Changing stroke rehab and research worldwide now.Time is Brain! trillions and trillions of neurons that DIE each day because there are NO effective hyperacute therapies besides tPA(only 12% effective). I have 523 posts on hyperacute therapy, enough for researchers to spend decades proving them out. These are my personal ideas and blog on stroke rehabilitation and stroke research. Do not attempt any of these without checking with your medical provider. Unless you join me in agitating, when you need these therapies they won't be there.

What this blog is for:

My blog is not to help survivors recover, it is to have the 10 million yearly stroke survivors light fires underneath their doctors, stroke hospitals and stroke researchers to get stroke solved. 100% recovery.

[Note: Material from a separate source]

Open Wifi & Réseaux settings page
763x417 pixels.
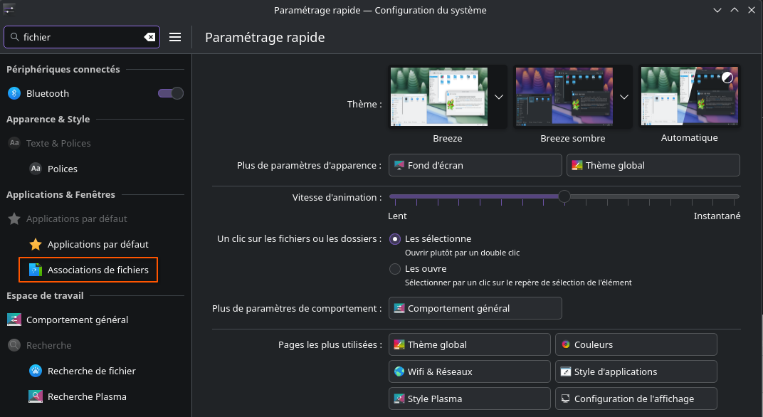pyautogui.click(x=470, y=371)
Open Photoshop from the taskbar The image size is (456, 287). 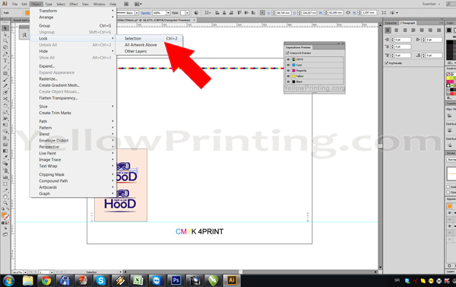point(176,281)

The stroke medical world is completely failing at that goal, they don't even have it as a goal. Shortly after getting out of the hospital and getting NO information on the process or protocols of stroke rehabilitation and recovery I started searching on the internet and found that no other survivor received useful information. This is an attempt to cover all stroke rehabilitation information that should be readily available to survivors so they can talk with informed knowledge to their medical staff. It lays out what needs to be done to get stroke survivors closer to 100% recovery. It's quite disgusting that this information is not available from every stroke association and doctors group.

Sunday, April 15, 2018

Brain‐computer interfaces for post‐stroke motor rehabilitation: a meta‐analysis

Without any references to protocols for use with BCI this is totally fucking useless without a lot of followup work. The mentors and senior researchers involved need to be read the riot act. The whole fucking point of stroke research is to help survivors recover. This does nothing of the sort as it is written.  I don't care how hard that is to do. You try recovering from a stroke with NO useful medical help.
https://onlinelibrary.wiley.com/doi/abs/10.1002/acn3.544
First published: 25 March 2018

Abstract

Brain‐computer interfaces (BCIs) can provide sensory feedback of ongoing brain oscillations, enabling stroke survivors to modulate their sensorimotor rhythms purposefully. A number of recent clinical studies indicate that repeated use of such BCIs might trigger neurological recovery and hence improvement in motor function. Here, we provide a first meta‐analysis evaluating the clinical effectiveness of BCI‐based post‐stroke motor rehabilitation. Trials were identified using MEDLINE, CENTRAL, PEDro and by inspection of references in several review articles. We selected randomized controlled trials that used BCIs for post‐stroke motor rehabilitation and provided motor impairment scores before and after the intervention. A random‐effects inverse variance method was used to calculate the summary effect size. We initially identified 524 articles and, after removing duplicates, we screened titles and abstracts of 473 articles. We found 26 articles corresponding to BCI clinical trials, of these, there were nine studies that involved a total of 235 post‐stroke survivors that fulfilled the inclusion criterion (randomized controlled trials that examined motor performance as an outcome measure) for the meta‐analysis. Motor improvements, mostly quantified by the upper limb Fugl‐Meyer Assessment (FMA‐UE), exceeded the minimal clinically important difference (MCID=5.25) in six BCI studies, while such improvement was reached only in three control groups. Overall, the BCI training was associated with a standardized mean difference of 0.79 (95% CI: 0.37 to 1.20) in FMA‐UE compared to control conditions, which is in the range of medium to large summary effect size. In addition, several studies indicated BCI‐induced functional and structural neuroplasticity at a subclinical level. This suggests that BCI technology could be(not good enough, will be should be the only answer) an effective intervention for post‐stroke upper limb rehabilitation. However, more studies with larger sample size are required to increase the reliability of these results.